Much of the film is set to the perpetual rise and fall of the sun on the horizon of this never-ending English marshland, the stunning skyline and its luring colours making Patience and Rumi into stark silhouettes amongst the long grass. But these are fleeting, short-lived pauses: when the light has diminished, the campfire’s golden glow illuminates the contrasting bruises on Patience’s face. The hopelessly heartbreaking reality of Patience’s life is subjected to incessant verbal, emotional, and then horrendous physical abuse from David.
Reminiscent of Jennifer Kent’s gothic The Nightingale, Lapwing is also haunted by the berating aggression and merciless violence of men attacking women, which soon comes to feel unending. Sequences of rape are torturously framed as the camera holds its closeness to Patient’s face, her disassociated gaze turning numb as she is repeatedly assaulted. The abrasive negotiation of this brutal moment is both provocative and the film’s most devastating pinnacle.
Still, Lapwing is made powerful by Douglas and Scanlan’s fine performances, both of which are unwavering in the face of such cinematic intensity. The former is especially noticeable with a role that is absent of dialogue. Instead, minute facial expressions and wide eyes tell her story of mistreatment.
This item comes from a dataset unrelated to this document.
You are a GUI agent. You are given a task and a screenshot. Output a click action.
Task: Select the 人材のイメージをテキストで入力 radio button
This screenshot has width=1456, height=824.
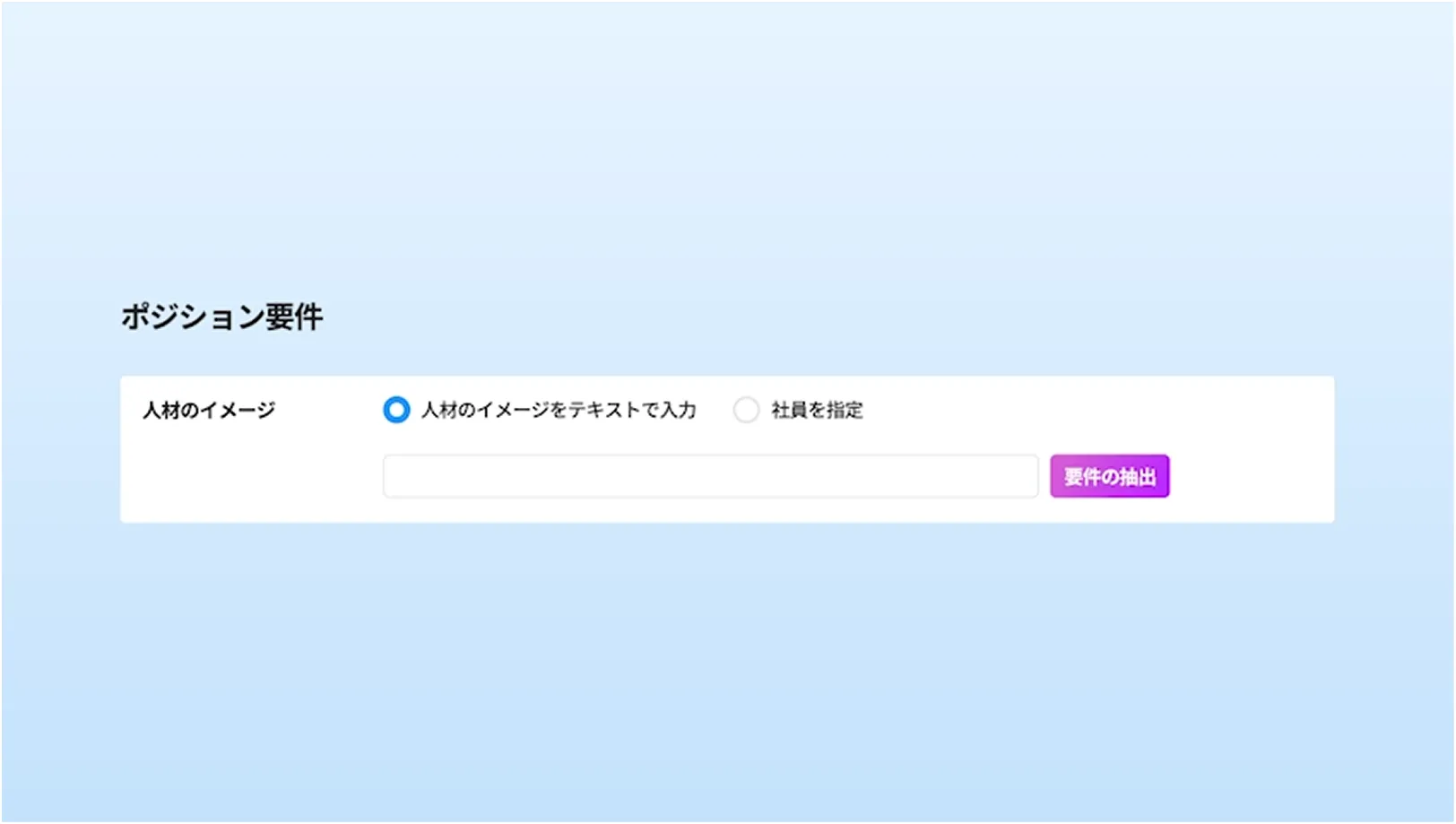coord(396,410)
Embedded in this barren landscape, Patience watches the men around her progress in the tight-knit community as she awaits a chance to escape to begin her own journey. Scored to a subtly soft piano melody in its lighter moments and with deliberately uncomfortable close-ups in its pronounced sequences of horror, Lapwing may not be overly original, but it is a work of decisively provoking menace.
Lapwing is released in cinemas and digital platforms on 26 November.